Rewrite everything from the start of the entries below down through the line containing "point(759,657)", replacing "GUI agent" with "GUI assistant" and leaving all else unchanged.

╭──

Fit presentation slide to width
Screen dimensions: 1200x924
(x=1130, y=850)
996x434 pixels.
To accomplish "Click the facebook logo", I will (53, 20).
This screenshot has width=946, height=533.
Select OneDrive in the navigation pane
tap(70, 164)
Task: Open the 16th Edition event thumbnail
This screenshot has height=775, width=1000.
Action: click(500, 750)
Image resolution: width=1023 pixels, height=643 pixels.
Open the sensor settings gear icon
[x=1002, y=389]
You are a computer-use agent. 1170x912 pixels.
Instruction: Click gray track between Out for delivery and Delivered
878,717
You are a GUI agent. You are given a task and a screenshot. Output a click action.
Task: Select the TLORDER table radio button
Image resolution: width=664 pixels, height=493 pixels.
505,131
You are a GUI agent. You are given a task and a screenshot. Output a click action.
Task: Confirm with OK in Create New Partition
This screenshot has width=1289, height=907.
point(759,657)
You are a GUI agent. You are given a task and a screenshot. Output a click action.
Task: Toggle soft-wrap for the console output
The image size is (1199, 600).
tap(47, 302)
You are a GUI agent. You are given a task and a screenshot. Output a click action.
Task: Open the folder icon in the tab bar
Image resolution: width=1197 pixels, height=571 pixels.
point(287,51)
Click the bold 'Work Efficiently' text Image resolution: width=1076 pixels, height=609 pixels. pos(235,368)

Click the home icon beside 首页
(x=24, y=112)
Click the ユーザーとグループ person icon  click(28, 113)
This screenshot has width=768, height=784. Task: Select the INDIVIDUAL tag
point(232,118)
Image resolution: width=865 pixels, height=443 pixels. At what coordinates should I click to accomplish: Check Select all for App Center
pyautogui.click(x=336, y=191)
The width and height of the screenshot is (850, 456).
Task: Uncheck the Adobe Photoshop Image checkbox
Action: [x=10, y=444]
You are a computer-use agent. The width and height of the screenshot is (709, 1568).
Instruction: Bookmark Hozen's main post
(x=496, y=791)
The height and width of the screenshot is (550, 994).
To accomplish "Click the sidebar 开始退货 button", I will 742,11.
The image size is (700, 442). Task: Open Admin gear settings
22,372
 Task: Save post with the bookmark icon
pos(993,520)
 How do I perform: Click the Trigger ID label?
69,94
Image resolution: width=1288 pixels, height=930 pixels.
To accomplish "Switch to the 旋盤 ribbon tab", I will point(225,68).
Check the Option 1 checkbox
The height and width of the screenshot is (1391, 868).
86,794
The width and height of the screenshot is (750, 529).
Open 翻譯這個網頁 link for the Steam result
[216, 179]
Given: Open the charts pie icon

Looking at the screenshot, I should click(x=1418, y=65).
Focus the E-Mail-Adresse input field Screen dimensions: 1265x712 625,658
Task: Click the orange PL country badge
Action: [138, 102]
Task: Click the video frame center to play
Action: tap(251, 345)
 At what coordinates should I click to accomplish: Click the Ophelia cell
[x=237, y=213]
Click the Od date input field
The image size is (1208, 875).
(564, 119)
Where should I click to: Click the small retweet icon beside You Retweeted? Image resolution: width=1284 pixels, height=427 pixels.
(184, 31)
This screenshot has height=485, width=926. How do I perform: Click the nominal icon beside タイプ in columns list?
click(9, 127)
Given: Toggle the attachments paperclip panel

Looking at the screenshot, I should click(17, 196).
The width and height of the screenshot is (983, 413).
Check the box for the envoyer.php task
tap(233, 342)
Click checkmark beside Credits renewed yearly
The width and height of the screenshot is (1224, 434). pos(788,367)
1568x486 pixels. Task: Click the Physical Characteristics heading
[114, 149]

╰──

[EXERCISE RESPONSE]
Fit presentation slide to width
Screen dimensions: 1200x924
(x=1130, y=850)
996x434 pixels.
To accomplish "Click the facebook logo", I will (53, 20).
This screenshot has width=946, height=533.
Select OneDrive in the navigation pane
tap(70, 164)
Task: Open the 16th Edition event thumbnail
This screenshot has height=775, width=1000.
Action: click(500, 750)
Image resolution: width=1023 pixels, height=643 pixels.
Open the sensor settings gear icon
[x=1002, y=389]
You are a computer-use agent. 1170x912 pixels.
Instruction: Click gray track between Out for delivery and Delivered
878,717
You are a GUI assistant. You are given a task and a screenshot. Output a click action.
Task: Select the TLORDER table radio button
Image resolution: width=664 pixels, height=493 pixels.
505,131
You are a GUI assistant. You are given a task and a screenshot. Output a click action.
Task: Confirm with OK in Create New Partition
This screenshot has width=1289, height=907.
point(759,657)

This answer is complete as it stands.